# YOUR INSTRUCTIONS:
Return the line that has "Click the Sitename" and all lines below it through the last, exactly as they stand; omit pictures.

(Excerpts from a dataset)
========
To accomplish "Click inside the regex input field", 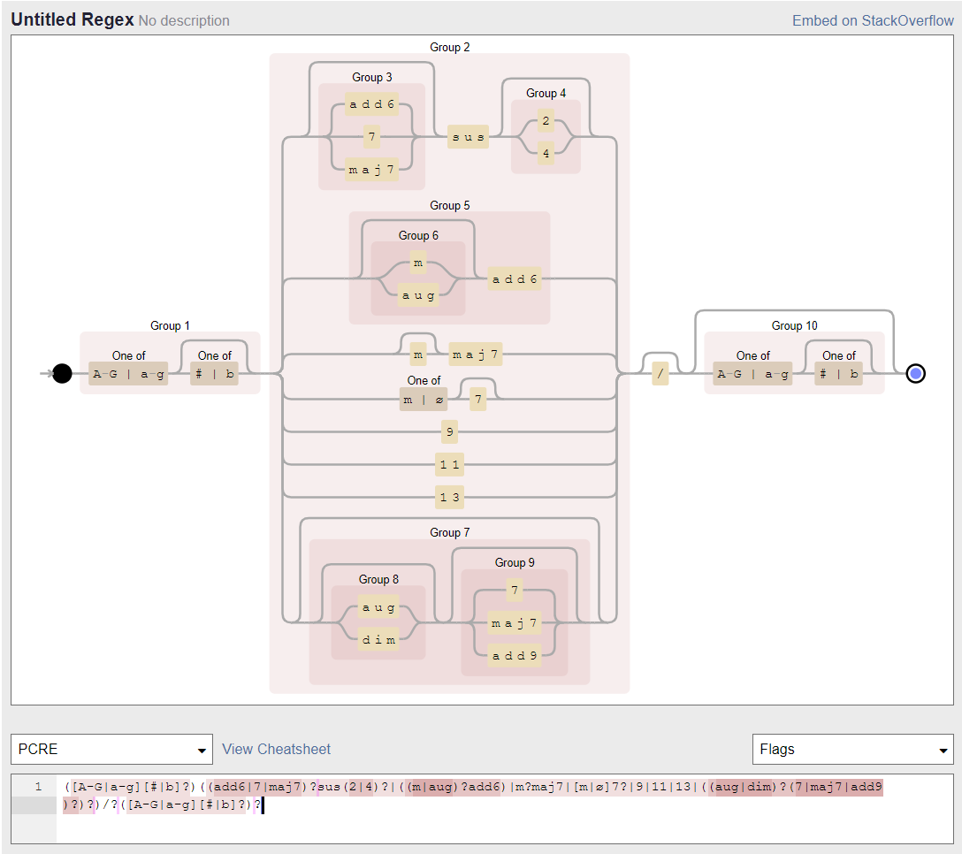I will click(442, 796).

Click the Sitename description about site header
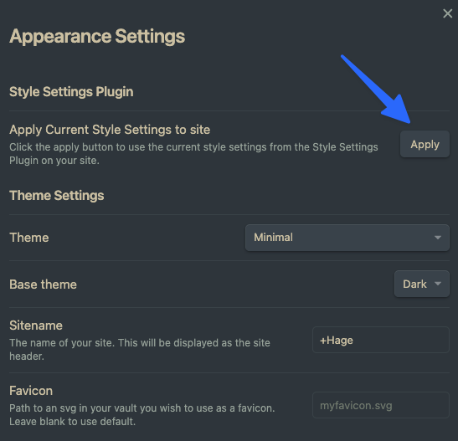140,349
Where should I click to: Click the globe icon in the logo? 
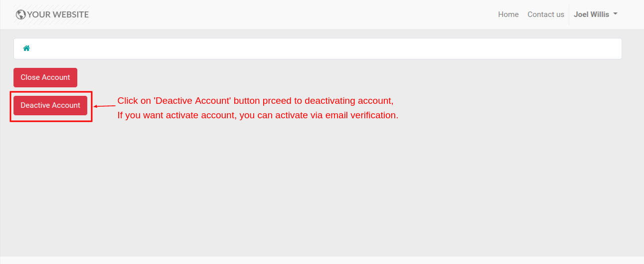[x=20, y=14]
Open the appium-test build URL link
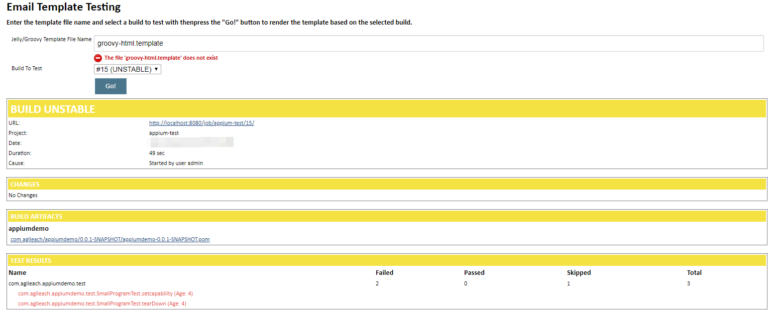Screen dimensions: 771x313 pyautogui.click(x=201, y=122)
========
# REPLY TO THE TASK:
Click the Sitename description about site header
140,349
Where should I click to: Click the globe icon in the logo? 
[x=20, y=14]
Open the appium-test build URL link
Screen dimensions: 771x313 pyautogui.click(x=201, y=122)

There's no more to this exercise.